"Keep your eyes on the stars, and your feet on the ground," said Teddy Roosevelt.
If the Washington Post is to be believed, Rex Tillerson believes you should keep your eyes on the stars. Or the nearest water fountain. Or a family photo on your desk. Maybe just on your iPhone, a passing squad car, anything but him.
In a less than solicitous profile, The Washington Post portrayed the new Secretary of State as distant, insular, set apart from the rank-and-file and loathe to engage in any managerial bonhomie.
"On many days, he blocks out several hours on his schedule as 'reading time,' when he is cloistered in his office poring over the memos he prefers ahead of in-person meetings," write national political reporter Anne Gearan and diplomatic correspondent Carol Morello.
They noted how "On his first three foreign trips, Tillerson skipped visits with State Department employees and their families, embassy stops that were standard morale-boosters under other secretaries of state."

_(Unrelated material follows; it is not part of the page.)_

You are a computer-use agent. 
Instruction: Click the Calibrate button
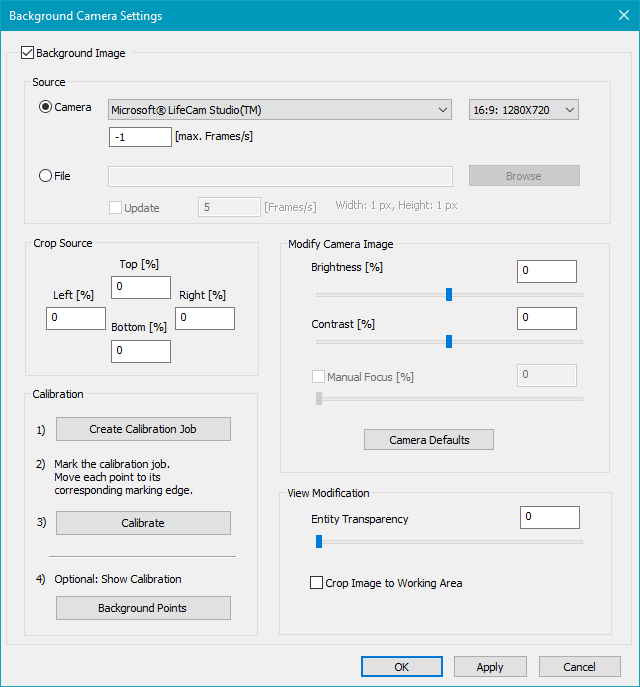pyautogui.click(x=143, y=523)
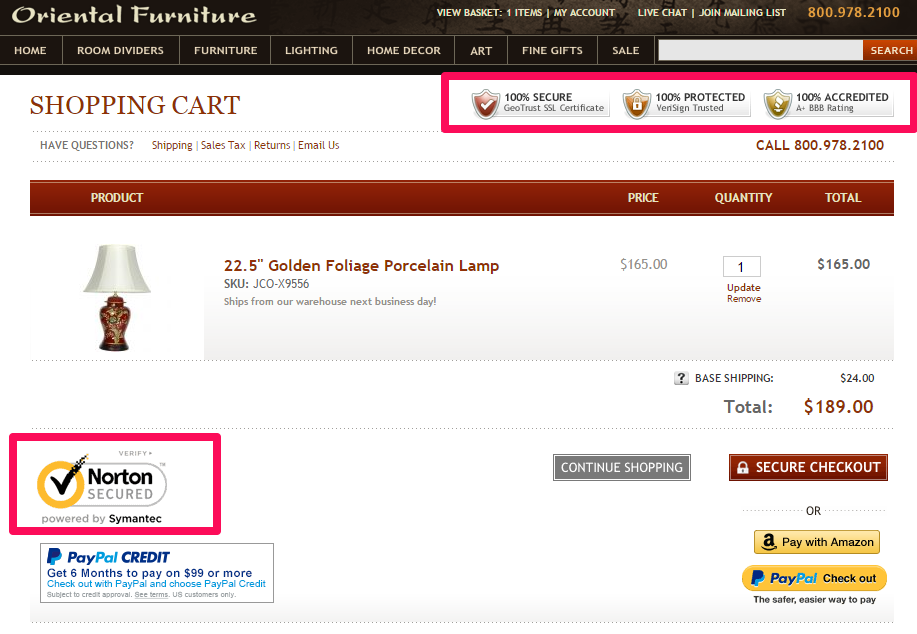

But the nut graph — or a nutty graph to some — is this one:
"Most of his interactions are with an insular circle of political aides who are new to the State Department. Many career diplomats say they still have not met him, and some have been instructed not to speak to him directly — or even make eye contact."
No eye contact?
"This is not true and people repeating it are making it more difficult to address very real issues," tweeted Matt Lee, the Associated Press diplomatic reporter, on Friday.
"Not disputing the entire story. There are issues. But 'no eye contact' is not one of them..." he added.
Tillerson is a clearly press-averse former CEO of ExxonMobil who has exhibited the condescension toward the media exhibited by his boss, President Trump. But, unlike Trump, who manifests his ambiguous views toward the media in regular and very public fashion, Tillerson opts for the low profile of a corporate chieftain.
So there are few press briefings. Only one ideologically friendly reporter was allowed on his plane for one overseas trip. Only two were allowed on another.
Whether intentional or not, he is crashing right into some old Washington traditions, especially at the State Department, where reporters are accustomed to regular dealings with the boss and aides-de-camp. And it's been a generally mutually advantageous relationship, with the Secretary of State and those aides regularly able to give their spin on U.S. relations and events around the world.
But employees instructed not to make eye contact? That would seem a bit of stretch. And is he as odd as portrayed, cloistered in his office for hours by himself? It's hard to imagine that somebody got to the top of rough and tumble ExxonMobil with such an idiosyncratic personal manner.
So is he a little off-kilter, admirably independent when it comes to the ego-driven ways of an in itself insulated press corps, a bit of a jerk, or perhaps a combo?
Whatever, the press-Tillerson relationship is one to keep your eyes on.